I think a lot of gamers fail to appreciate just how much it costs to create a game, even a fairly small one. The average Xbox 360 and Playstation 3 game costs £5-15m to create. That is a considerable investment for any company to make. Only half of all games made actually break even. In the beginning of Xbox Live Arcade titles were small ports of PC games that were produced for less than £100k and came in under 50MB. Today, Xbox Live Arcade games can be anything up to 500MB and costs between £100k and £1m to make: for example Braid is reported to have cost $200k.
Given the dramatic increase in the quality, size, value and cost of an Xbox Live Arcade titles isn’t it inevitable that the retail cost must increase. Given the 200-1000% increase in production costs, it would not be unexpected to see a similar increase in the purchase price? However, most games are today are either 800 or 1200 Microsoft Points: that a miserly increase of 50%, or just £3.40. Are we really trying to say that we are not prepared to pay an extra £3 for games that have the quality and production values of Battlefield 1943 or Braid, or would we rather stick to playing cheap thrill ports like Wik?
Incidentally, £3.40 buys you:
A pint of beer and some peanuts
A fish pie ready meal
A copy of the TV Times
A Venti Skinny Latte
The iPhone has revolutionised handheld gaming, and has created a new wave of “bedroom” indie games developers. The App Store provides an opportunity for games developers to produce small, cheap games that can be enjoyed by the masses. Prices range from 59p to £5.99, with most games selling for between £1 and £3. Considering the more expensive studio games, such as Tiger Woods, it still seems incredible value when compared to the cost of the same game on a Nintendo DS or Sony PSP (£25+). Yet, I still hear complaints about the pricing!
So what is the underlying problem here? Is it because these games have no physical media, and so therefore our perceived value of the product is less, even if the game may be identical to a physical version of greater cost? Probably.
Maybe it is the method of pricing that is the issue? 1200 sounds like a lot of money compared to 800. But £10.20 doesn’t sound like a huge amount of money; after all it’s the price of the average movie DVD?
Activision recently announced that their premium titles would carry and premium price. Not totally unexpected. Modern Warfare 2 is likely to be the best selling game of the year, but also one of the most expensive games ever produced. The publisher’s margins will also have been squeezed by the dramatic increase in the popularity of game rentals and trading that become a feature of this generation.

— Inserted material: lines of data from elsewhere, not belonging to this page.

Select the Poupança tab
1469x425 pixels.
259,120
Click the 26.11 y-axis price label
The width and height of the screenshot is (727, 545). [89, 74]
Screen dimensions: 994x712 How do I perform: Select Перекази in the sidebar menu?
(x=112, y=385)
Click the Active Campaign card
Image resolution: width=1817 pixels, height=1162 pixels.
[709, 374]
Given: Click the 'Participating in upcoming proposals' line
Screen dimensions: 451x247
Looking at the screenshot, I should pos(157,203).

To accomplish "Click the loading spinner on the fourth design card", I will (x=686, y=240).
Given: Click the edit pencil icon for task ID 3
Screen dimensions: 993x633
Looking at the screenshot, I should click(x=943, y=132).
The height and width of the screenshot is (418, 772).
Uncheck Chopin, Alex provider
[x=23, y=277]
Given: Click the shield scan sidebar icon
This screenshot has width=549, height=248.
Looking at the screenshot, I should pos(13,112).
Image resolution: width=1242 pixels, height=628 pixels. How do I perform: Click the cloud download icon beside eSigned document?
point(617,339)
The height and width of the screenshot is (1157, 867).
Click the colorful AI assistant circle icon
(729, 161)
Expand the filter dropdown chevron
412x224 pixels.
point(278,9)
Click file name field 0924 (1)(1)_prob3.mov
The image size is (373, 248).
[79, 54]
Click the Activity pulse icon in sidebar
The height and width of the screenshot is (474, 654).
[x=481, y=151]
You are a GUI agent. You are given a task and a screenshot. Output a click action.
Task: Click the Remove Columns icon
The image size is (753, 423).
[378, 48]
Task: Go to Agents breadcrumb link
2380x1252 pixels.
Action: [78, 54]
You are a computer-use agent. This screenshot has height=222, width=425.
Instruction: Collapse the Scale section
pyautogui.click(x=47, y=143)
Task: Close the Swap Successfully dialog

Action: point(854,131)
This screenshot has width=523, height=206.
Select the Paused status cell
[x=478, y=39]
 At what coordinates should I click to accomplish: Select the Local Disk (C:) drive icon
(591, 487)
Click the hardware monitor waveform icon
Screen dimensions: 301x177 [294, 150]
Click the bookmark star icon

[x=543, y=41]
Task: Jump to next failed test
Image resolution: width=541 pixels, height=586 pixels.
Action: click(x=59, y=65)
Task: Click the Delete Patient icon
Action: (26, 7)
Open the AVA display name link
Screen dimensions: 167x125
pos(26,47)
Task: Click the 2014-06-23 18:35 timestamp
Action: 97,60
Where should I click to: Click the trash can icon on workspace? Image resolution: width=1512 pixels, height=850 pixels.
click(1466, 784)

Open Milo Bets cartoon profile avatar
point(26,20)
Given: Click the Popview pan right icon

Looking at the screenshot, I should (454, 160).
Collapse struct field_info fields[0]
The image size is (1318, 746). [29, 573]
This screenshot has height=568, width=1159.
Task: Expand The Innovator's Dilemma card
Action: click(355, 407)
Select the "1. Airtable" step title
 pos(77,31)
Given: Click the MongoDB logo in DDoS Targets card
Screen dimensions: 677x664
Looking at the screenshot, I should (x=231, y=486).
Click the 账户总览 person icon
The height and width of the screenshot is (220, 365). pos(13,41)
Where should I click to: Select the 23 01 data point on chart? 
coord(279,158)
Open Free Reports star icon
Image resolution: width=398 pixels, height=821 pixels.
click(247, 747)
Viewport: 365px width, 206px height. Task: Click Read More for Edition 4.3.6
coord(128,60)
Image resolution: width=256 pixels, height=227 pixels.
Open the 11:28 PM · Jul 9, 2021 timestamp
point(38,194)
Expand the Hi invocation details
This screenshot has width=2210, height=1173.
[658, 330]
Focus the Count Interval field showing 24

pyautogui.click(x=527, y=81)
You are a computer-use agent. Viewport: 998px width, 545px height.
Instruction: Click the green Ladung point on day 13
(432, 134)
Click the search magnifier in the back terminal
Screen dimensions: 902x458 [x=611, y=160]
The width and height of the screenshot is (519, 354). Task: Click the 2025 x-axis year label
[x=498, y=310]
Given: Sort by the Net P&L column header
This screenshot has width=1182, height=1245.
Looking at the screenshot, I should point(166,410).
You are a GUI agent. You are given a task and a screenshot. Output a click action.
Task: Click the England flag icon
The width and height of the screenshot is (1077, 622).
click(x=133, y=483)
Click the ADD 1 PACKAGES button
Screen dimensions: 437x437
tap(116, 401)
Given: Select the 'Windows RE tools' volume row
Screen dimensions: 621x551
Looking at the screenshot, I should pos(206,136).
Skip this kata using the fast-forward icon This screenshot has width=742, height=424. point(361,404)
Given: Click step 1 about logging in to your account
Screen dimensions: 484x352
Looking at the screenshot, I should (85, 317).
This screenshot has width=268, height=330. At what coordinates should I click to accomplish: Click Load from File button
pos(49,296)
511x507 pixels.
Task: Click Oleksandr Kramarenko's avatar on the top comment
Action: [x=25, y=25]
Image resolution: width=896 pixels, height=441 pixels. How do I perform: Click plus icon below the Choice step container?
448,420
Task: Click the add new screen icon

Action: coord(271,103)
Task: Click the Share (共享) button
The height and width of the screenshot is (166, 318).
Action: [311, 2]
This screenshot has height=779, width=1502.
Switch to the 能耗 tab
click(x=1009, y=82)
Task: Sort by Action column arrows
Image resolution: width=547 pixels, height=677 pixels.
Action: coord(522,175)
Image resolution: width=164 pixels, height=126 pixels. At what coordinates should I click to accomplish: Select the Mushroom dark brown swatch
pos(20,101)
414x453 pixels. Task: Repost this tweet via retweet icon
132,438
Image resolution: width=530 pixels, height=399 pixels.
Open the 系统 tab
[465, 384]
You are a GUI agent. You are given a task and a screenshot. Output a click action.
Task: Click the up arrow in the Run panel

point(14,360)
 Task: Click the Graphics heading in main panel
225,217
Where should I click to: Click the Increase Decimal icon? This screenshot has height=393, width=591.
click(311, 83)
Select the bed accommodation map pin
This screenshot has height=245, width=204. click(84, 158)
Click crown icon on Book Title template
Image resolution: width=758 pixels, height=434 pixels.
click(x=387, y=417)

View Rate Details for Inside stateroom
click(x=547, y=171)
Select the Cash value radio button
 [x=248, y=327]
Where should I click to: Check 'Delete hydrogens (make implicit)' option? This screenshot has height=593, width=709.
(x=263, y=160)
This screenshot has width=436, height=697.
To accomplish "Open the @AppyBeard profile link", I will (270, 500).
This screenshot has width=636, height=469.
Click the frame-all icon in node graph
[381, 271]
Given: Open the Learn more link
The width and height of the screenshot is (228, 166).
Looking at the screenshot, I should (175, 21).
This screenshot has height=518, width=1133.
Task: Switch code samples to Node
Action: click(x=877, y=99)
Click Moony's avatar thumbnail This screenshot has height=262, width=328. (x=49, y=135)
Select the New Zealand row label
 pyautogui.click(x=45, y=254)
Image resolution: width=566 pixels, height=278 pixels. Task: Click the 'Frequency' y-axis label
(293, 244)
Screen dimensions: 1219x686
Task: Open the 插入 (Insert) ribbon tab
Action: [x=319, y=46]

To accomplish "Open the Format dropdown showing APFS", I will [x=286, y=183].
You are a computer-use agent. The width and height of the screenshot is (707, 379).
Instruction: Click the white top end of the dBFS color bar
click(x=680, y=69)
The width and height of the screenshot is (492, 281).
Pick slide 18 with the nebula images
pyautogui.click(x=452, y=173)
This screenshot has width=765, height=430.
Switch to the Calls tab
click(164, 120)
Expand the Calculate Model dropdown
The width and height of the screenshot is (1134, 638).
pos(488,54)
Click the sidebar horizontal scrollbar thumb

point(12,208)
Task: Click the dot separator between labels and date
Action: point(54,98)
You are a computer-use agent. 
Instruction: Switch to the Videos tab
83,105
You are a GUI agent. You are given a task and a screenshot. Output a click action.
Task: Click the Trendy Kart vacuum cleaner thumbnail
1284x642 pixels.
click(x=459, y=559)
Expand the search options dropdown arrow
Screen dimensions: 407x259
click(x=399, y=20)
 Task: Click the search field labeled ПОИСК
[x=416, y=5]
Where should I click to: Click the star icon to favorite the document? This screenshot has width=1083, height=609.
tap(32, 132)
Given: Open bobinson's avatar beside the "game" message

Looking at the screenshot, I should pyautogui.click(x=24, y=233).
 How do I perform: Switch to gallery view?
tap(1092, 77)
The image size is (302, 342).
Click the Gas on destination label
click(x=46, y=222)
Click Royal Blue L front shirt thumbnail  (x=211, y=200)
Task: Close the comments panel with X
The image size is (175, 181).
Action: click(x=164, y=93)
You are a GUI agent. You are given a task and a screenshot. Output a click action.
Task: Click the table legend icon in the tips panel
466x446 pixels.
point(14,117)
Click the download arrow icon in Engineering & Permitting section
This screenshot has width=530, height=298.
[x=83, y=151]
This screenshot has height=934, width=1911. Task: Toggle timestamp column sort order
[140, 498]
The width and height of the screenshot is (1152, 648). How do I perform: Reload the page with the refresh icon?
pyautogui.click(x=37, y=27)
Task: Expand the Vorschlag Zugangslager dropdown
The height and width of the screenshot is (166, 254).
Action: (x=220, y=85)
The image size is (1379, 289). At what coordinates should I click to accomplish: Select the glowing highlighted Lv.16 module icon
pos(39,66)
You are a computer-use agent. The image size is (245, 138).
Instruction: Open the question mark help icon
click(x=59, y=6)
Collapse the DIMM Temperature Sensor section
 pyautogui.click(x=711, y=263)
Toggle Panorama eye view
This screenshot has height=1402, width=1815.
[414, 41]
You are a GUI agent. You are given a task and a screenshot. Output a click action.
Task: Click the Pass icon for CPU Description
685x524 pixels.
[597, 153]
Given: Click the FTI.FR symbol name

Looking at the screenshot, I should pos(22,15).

Whilst the timing of this price increase seems opportunistic, I have felt for some time that the impact of game trading and rental, on the scale we are seeing today, can only ever result in forcing prices up. A similar thing occurred in the early 90s when rampant piracy on the Commodore Amiga saw the price of games increase twofold in a couple of years. Video Games cost a lot of money to make, and the main means of returning a profit is to sell disks. If the disk is being resold or rented then you aren’t making money on that.
The issue of retail price is further exaggerated in the UK by our obsession with “getting a deal”. I can’t remember the last time I actually paid RRP (recommended retail price) for a game, even on pre-order. There is almost an unwritten rule that all games bought online or on the high-street carry a 20% discount!
I have a feeling we are heading towards a very uncomfortable future. Retail copies of games are likely to continue to increase in price in an effort to claw back revenue lost to trading and rental. The publishers are keen to get their games distributed online, but that carries the burden of massive IT infrastructure; discrimination against those gamers who are not online; or who can only “trade purchase”; and the aforementioned perception that download games are overpriced or lower value.
Microsoft are due to launch their own On-Demand service soon. It is the future, but I can already hear the complaints from British podcasters; I might just have to take a 3 month holiday when it arrives!